◆ **WHAT IS BEING ASKED**:
Output, word for word, the line that contains "Image resolution: width=1316" and all lines after it in the records below, omitting pictures.
== Segment start ==
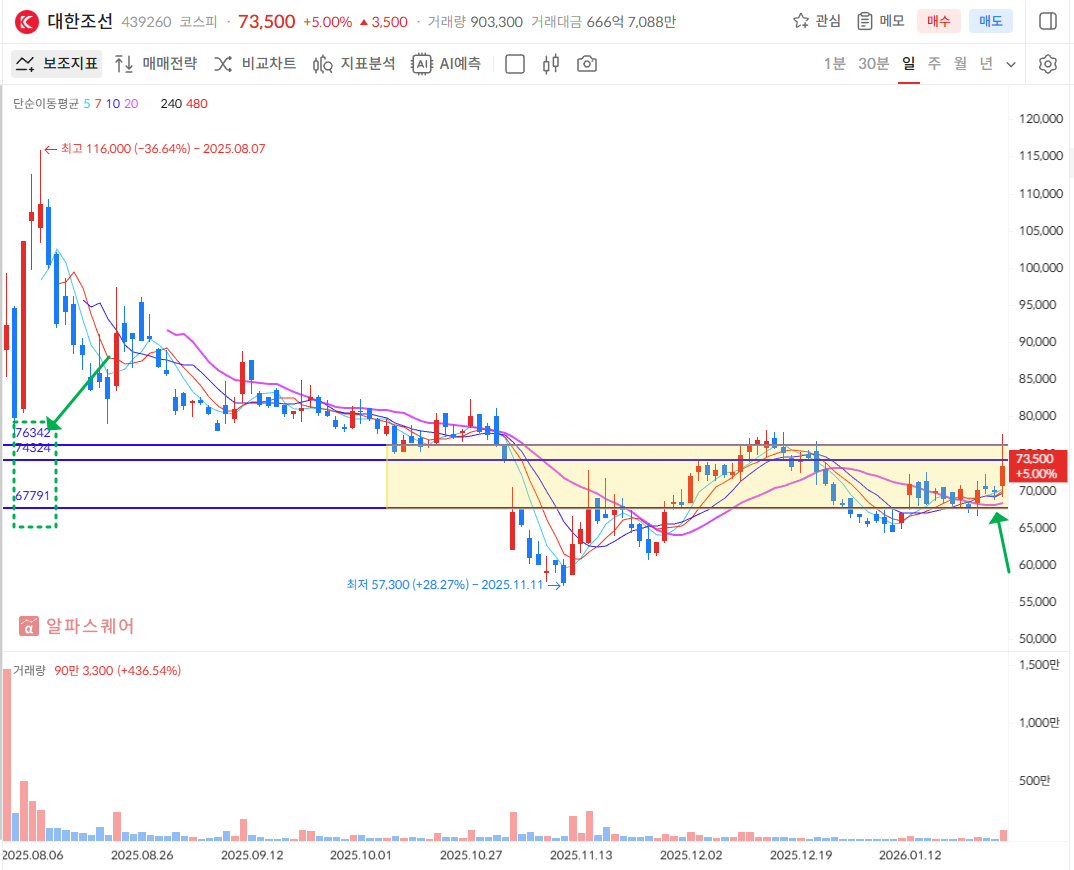Open the 메모 memo note
Image resolution: width=1074 pixels, height=870 pixels.
[879, 21]
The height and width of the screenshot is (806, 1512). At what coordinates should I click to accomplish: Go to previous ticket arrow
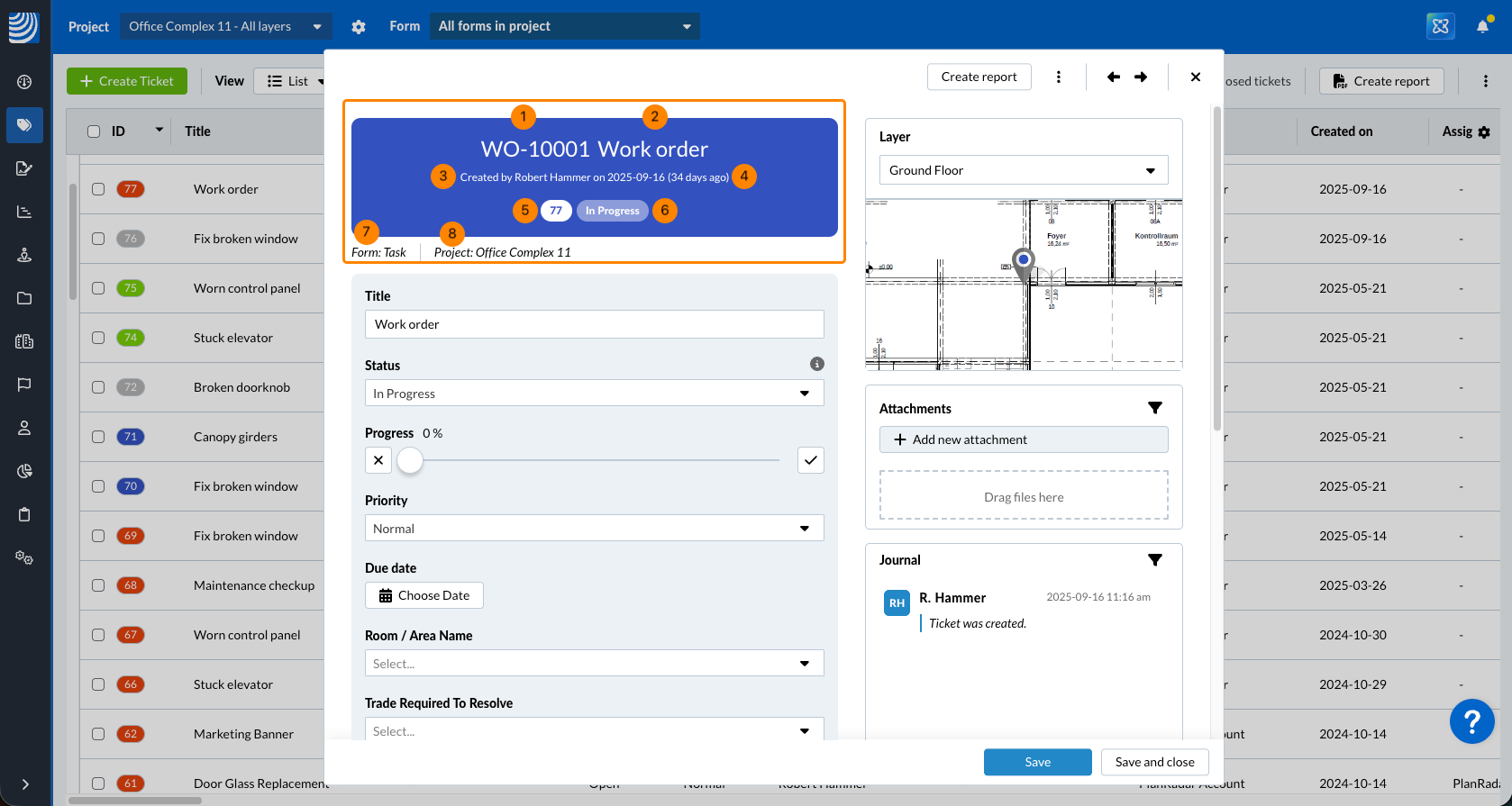click(1114, 77)
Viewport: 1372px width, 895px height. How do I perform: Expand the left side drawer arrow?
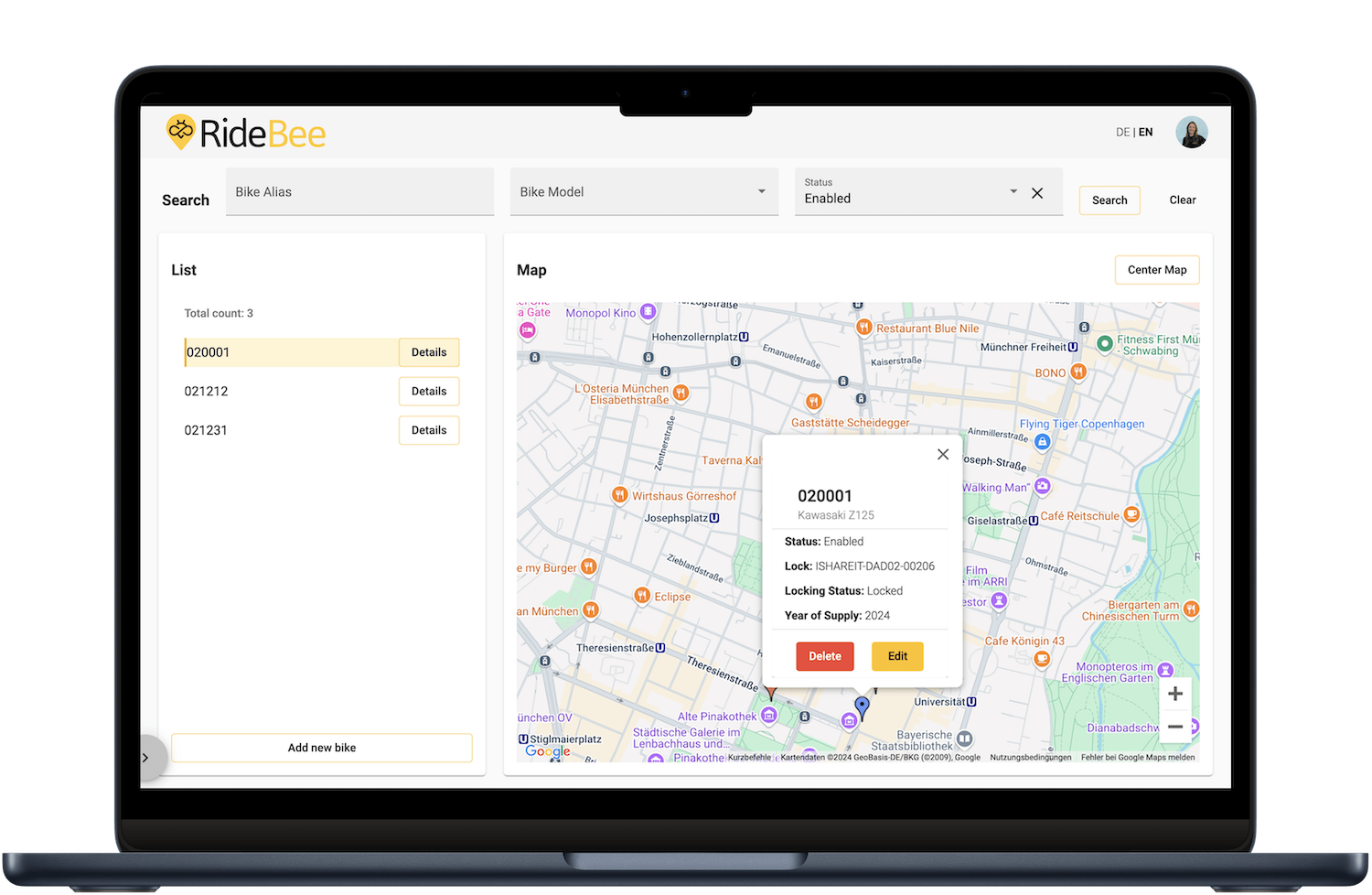click(x=145, y=758)
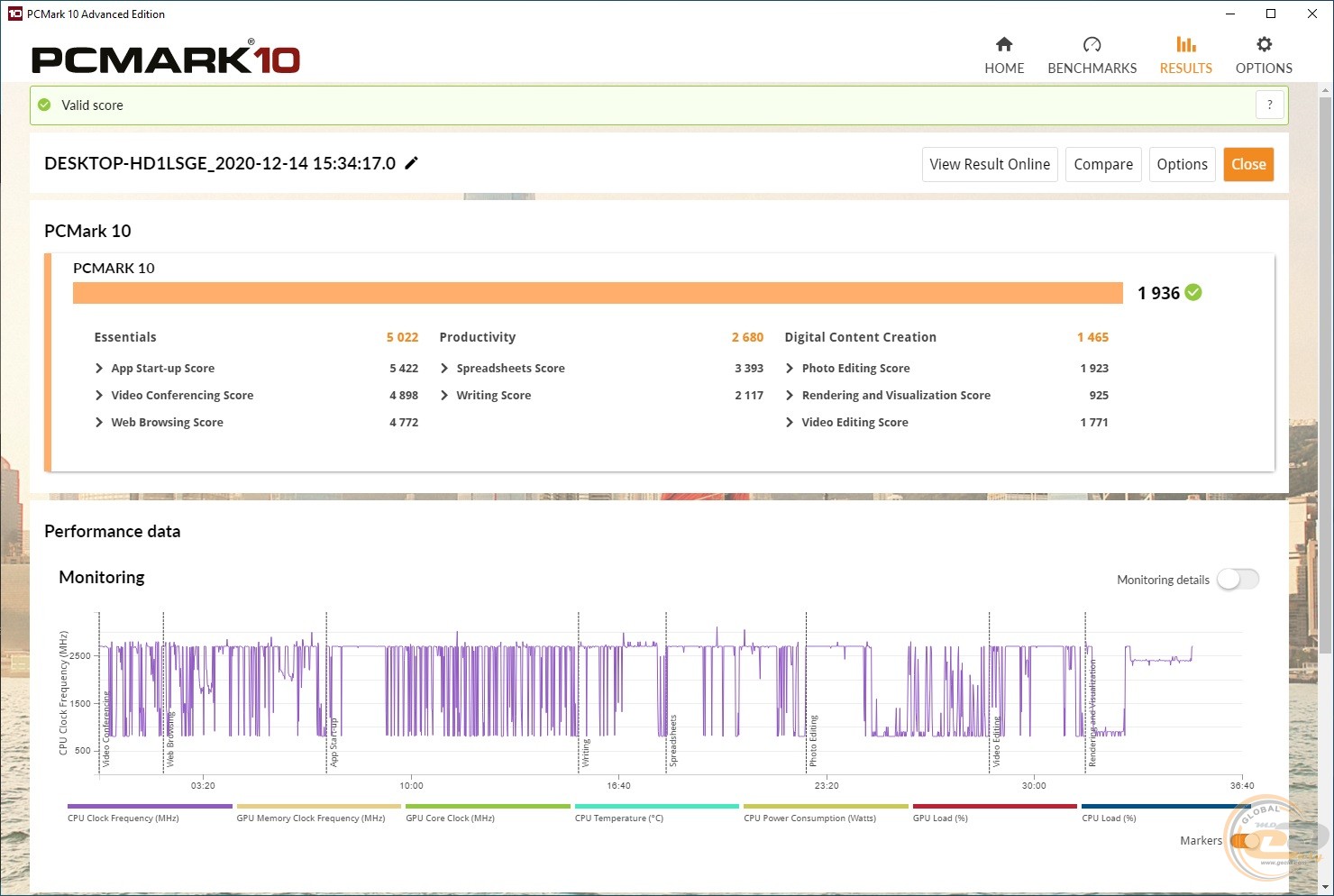The width and height of the screenshot is (1334, 896).
Task: Go to the Home screen icon
Action: point(1004,45)
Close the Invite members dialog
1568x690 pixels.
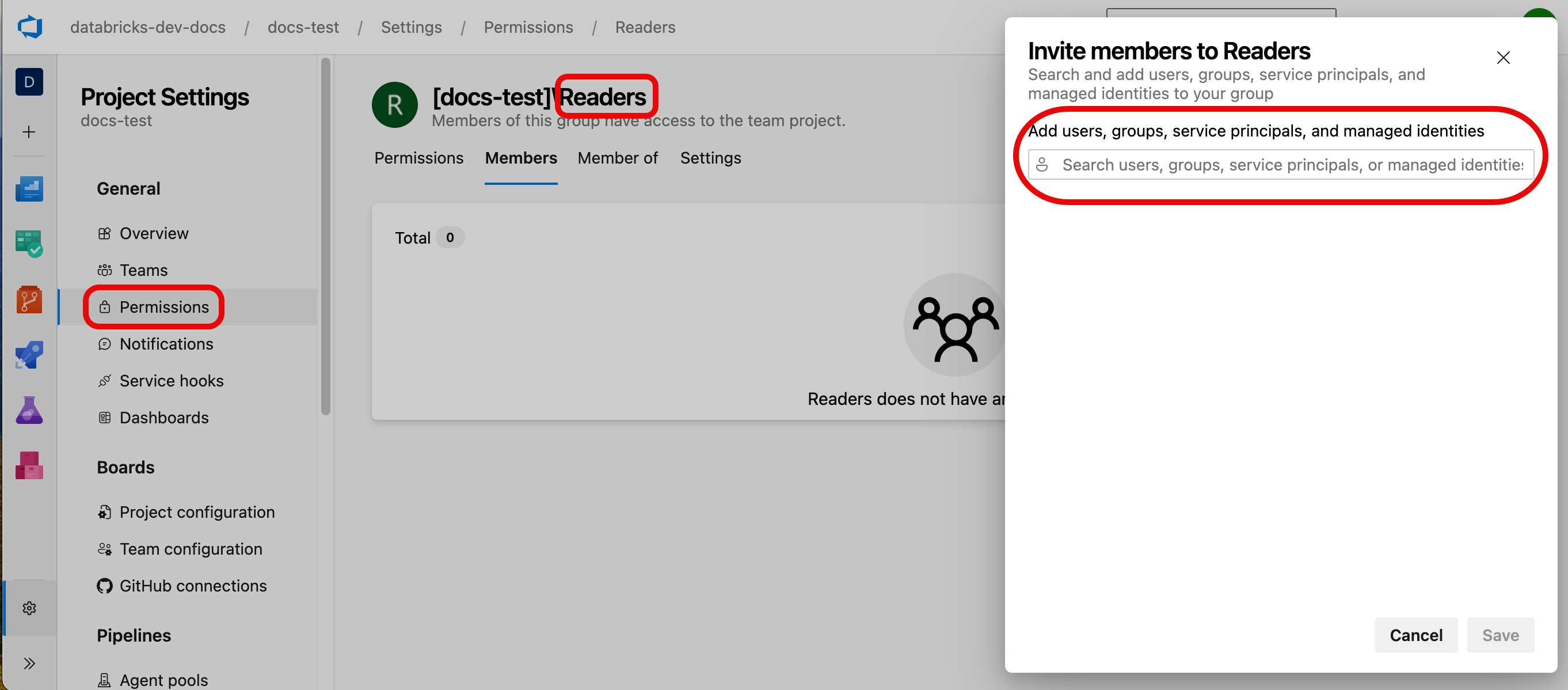(x=1503, y=57)
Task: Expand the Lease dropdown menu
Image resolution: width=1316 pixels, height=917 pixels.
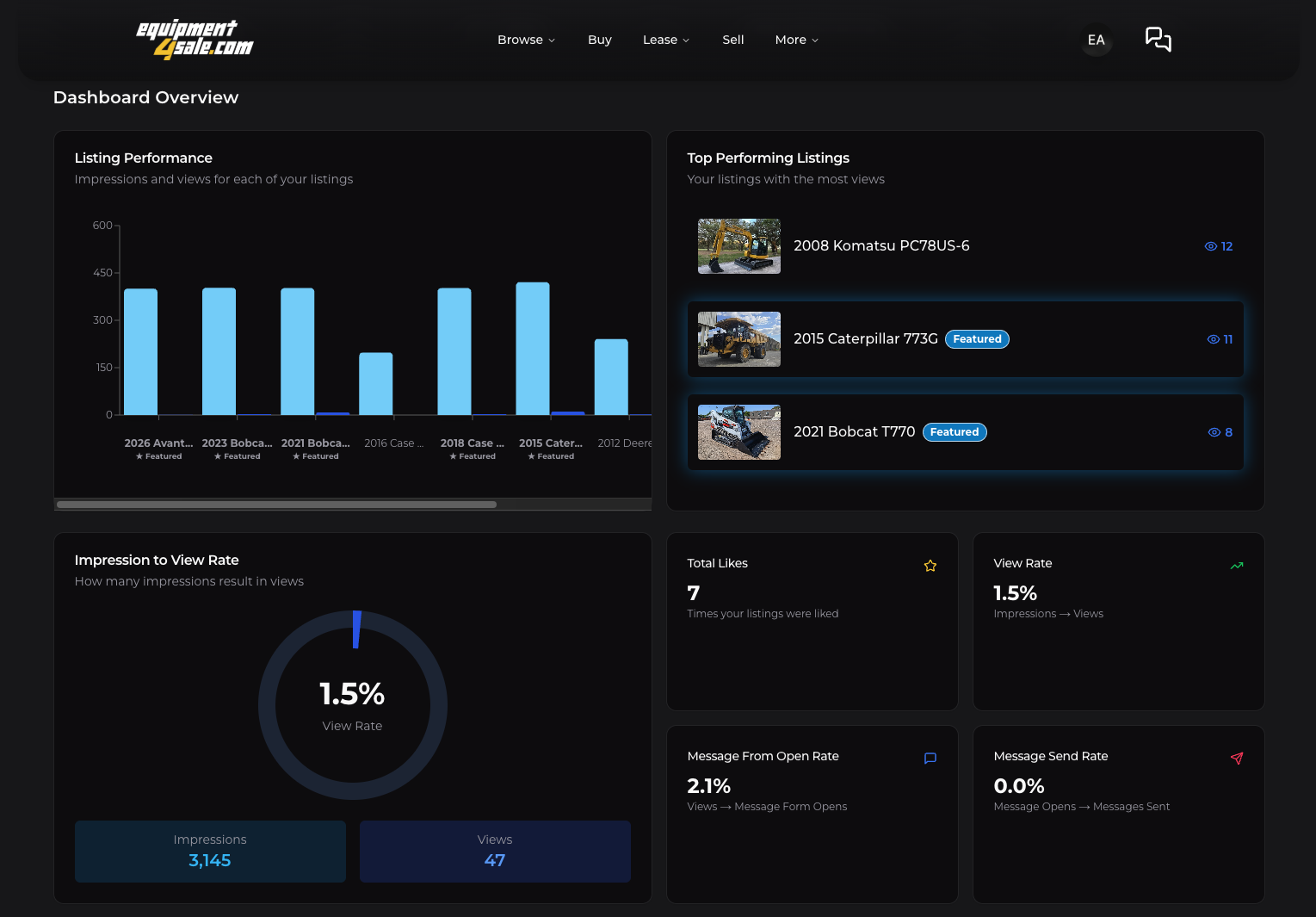Action: (x=665, y=40)
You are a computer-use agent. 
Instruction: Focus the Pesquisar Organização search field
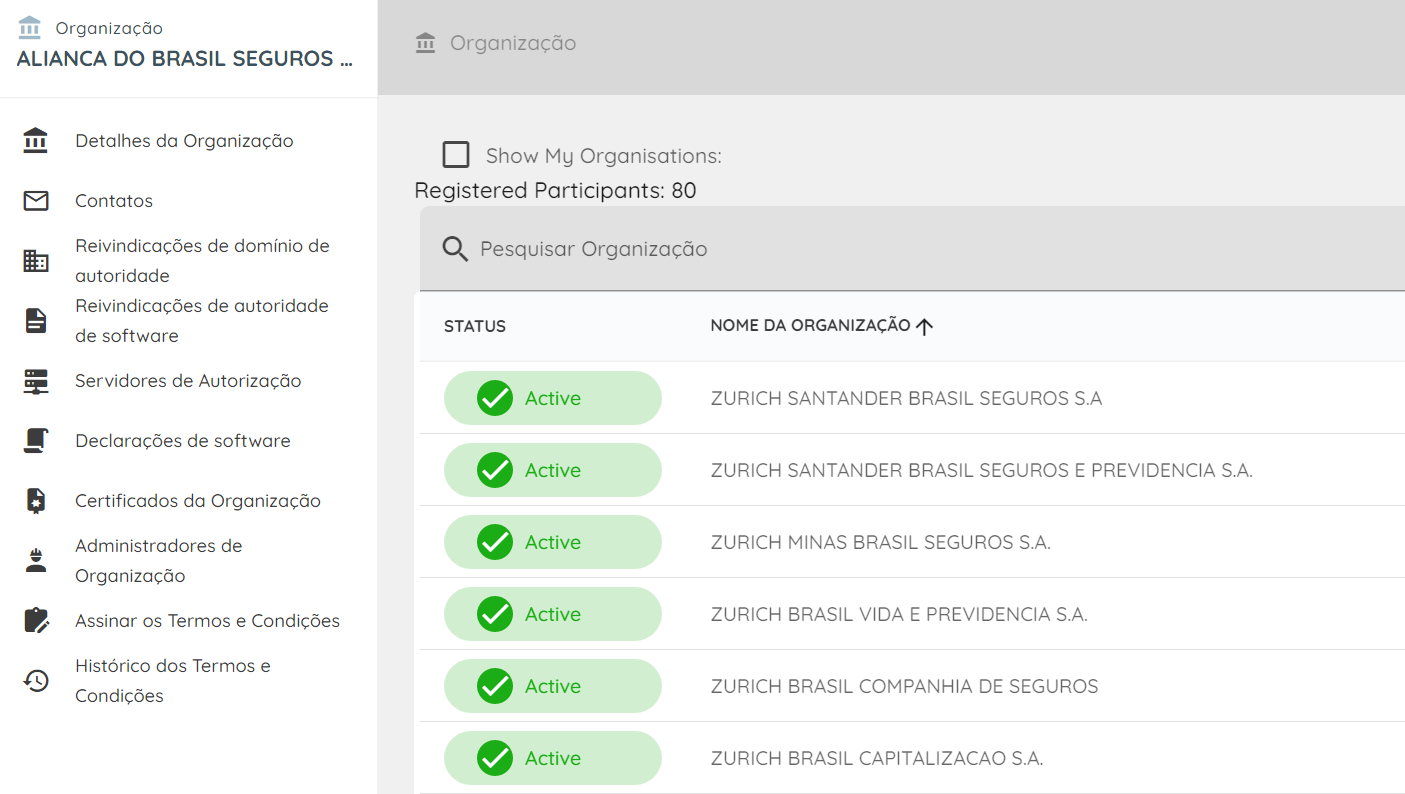click(912, 249)
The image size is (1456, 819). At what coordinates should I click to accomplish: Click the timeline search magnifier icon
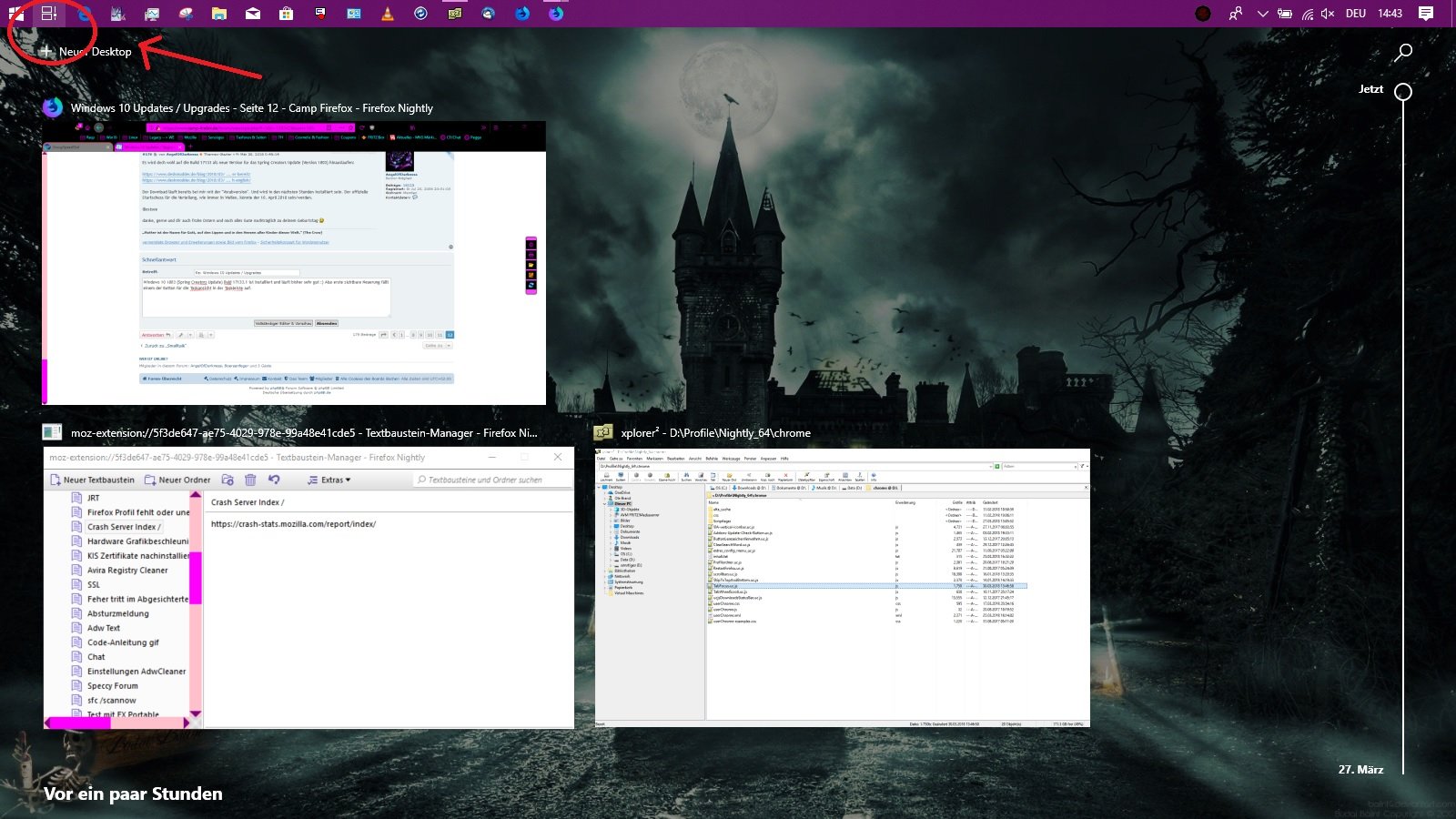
== Segment end ==
◆ **YOUR RESPONSE**:
Image resolution: width=1316 pixels, height=917 pixels.
Action: (x=665, y=40)
You are a computer-use agent. 
Instruction: Focus the Pesquisar Organização search field
click(912, 249)
The image size is (1456, 819). At what coordinates should I click to accomplish: Click the timeline search magnifier icon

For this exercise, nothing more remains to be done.